- _TASK ITEM_: An exact copy of every record is the expected answer.

[Stored dataset items]
---+---

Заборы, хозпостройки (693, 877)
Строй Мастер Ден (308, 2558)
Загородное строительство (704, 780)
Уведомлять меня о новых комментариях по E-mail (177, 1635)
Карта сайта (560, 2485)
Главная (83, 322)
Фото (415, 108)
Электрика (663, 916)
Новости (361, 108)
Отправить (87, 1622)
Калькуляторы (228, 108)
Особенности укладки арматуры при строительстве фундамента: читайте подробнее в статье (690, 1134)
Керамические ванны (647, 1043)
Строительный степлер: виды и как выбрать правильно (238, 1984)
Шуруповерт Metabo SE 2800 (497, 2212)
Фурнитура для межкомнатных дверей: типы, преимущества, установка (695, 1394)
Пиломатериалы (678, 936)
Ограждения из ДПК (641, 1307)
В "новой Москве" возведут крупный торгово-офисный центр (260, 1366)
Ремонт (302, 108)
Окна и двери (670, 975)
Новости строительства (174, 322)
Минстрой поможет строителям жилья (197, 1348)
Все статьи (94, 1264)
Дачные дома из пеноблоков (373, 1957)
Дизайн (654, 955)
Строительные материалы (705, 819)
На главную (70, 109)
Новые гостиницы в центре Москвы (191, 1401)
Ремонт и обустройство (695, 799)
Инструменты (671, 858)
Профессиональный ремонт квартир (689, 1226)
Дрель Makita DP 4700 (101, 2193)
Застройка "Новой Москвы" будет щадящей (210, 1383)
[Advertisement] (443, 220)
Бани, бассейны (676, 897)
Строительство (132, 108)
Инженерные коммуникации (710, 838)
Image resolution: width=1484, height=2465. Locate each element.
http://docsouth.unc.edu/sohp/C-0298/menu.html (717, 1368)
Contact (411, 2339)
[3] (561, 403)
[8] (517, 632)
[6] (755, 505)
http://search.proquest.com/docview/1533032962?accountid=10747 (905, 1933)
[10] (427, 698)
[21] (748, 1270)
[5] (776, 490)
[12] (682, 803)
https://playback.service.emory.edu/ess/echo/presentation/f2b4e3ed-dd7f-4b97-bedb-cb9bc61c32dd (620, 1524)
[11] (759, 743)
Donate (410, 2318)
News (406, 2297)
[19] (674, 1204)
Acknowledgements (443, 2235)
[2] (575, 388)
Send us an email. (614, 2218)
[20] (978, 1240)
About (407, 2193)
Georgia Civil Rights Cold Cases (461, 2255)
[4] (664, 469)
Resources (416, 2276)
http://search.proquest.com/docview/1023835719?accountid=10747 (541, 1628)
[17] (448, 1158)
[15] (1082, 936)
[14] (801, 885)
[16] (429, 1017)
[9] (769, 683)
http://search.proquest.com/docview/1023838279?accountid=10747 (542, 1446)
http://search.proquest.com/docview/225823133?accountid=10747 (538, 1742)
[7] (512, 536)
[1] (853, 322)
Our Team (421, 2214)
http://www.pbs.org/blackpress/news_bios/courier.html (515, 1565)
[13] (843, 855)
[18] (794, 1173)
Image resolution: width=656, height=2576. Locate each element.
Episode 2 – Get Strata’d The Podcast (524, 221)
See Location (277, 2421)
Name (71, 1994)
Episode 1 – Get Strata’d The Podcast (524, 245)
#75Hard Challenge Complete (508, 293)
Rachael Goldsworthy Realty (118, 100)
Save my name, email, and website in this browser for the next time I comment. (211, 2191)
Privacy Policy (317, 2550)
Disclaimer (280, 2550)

---+---

- _ANSWER FOR THE TASK_:
Заборы, хозпостройки (693, 877)
Строй Мастер Ден (308, 2558)
Загородное строительство (704, 780)
Уведомлять меня о новых комментариях по E-mail (177, 1635)
Карта сайта (560, 2485)
Главная (83, 322)
Фото (415, 108)
Электрика (663, 916)
Новости (361, 108)
Отправить (87, 1622)
Калькуляторы (228, 108)
Особенности укладки арматуры при строительстве фундамента: читайте подробнее в статье (690, 1134)
Керамические ванны (647, 1043)
Строительный степлер: виды и как выбрать правильно (238, 1984)
Шуруповерт Metabo SE 2800 (497, 2212)
Фурнитура для межкомнатных дверей: типы, преимущества, установка (695, 1394)
Пиломатериалы (678, 936)
Ограждения из ДПК (641, 1307)
В "новой Москве" возведут крупный торгово-офисный центр (260, 1366)
Ремонт (302, 108)
Окна и двери (670, 975)
Новости строительства (174, 322)
Минстрой поможет строителям жилья (197, 1348)
Все статьи (94, 1264)
Дачные дома из пеноблоков (373, 1957)
Дизайн (654, 955)
Строительные материалы (705, 819)
На главную (70, 109)
Новые гостиницы в центре Москвы (191, 1401)
Ремонт и обустройство (695, 799)
Инструменты (671, 858)
Профессиональный ремонт квартир (689, 1226)
Дрель Makita DP 4700 (101, 2193)
Застройка "Новой Москвы" будет щадящей (210, 1383)
[Advertisement] (443, 220)
Бани, бассейны (676, 897)
Строительство (132, 108)
Инженерные коммуникации (710, 838)
Image resolution: width=1484, height=2465. Locate each element.
http://docsouth.unc.edu/sohp/C-0298/menu.html (717, 1368)
Contact (411, 2339)
[3] (561, 403)
[8] (517, 632)
[6] (755, 505)
http://search.proquest.com/docview/1533032962?accountid=10747 (905, 1933)
[10] (427, 698)
[21] (748, 1270)
[5] (776, 490)
[12] (682, 803)
https://playback.service.emory.edu/ess/echo/presentation/f2b4e3ed-dd7f-4b97-bedb-cb9bc61c32dd (620, 1524)
[11] (759, 743)
Donate (410, 2318)
News (406, 2297)
[19] (674, 1204)
Acknowledgements (443, 2235)
[2] (575, 388)
Send us an email. (614, 2218)
[20] (978, 1240)
About (407, 2193)
Georgia Civil Rights Cold Cases (461, 2255)
[4] (664, 469)
Resources (416, 2276)
http://search.proquest.com/docview/1023835719?accountid=10747 (541, 1628)
[17] (448, 1158)
[15] (1082, 936)
[14] (801, 885)
[16] (429, 1017)
[9] (769, 683)
http://search.proquest.com/docview/1023838279?accountid=10747 (542, 1446)
http://search.proquest.com/docview/225823133?accountid=10747 (538, 1742)
[7] (512, 536)
[1] (853, 322)
Our Team (421, 2214)
http://www.pbs.org/blackpress/news_bios/courier.html (515, 1565)
[13] (843, 855)
[18] (794, 1173)
Image resolution: width=656, height=2576. Locate each element.
Episode 2 – Get Strata’d The Podcast (524, 221)
See Location (277, 2421)
Name (71, 1994)
Episode 1 – Get Strata’d The Podcast (524, 245)
#75Hard Challenge Complete (508, 293)
Rachael Goldsworthy Realty (118, 100)
Save my name, email, and website in this browser for the next time I comment. (211, 2191)
Privacy Policy (317, 2550)
Disclaimer (280, 2550)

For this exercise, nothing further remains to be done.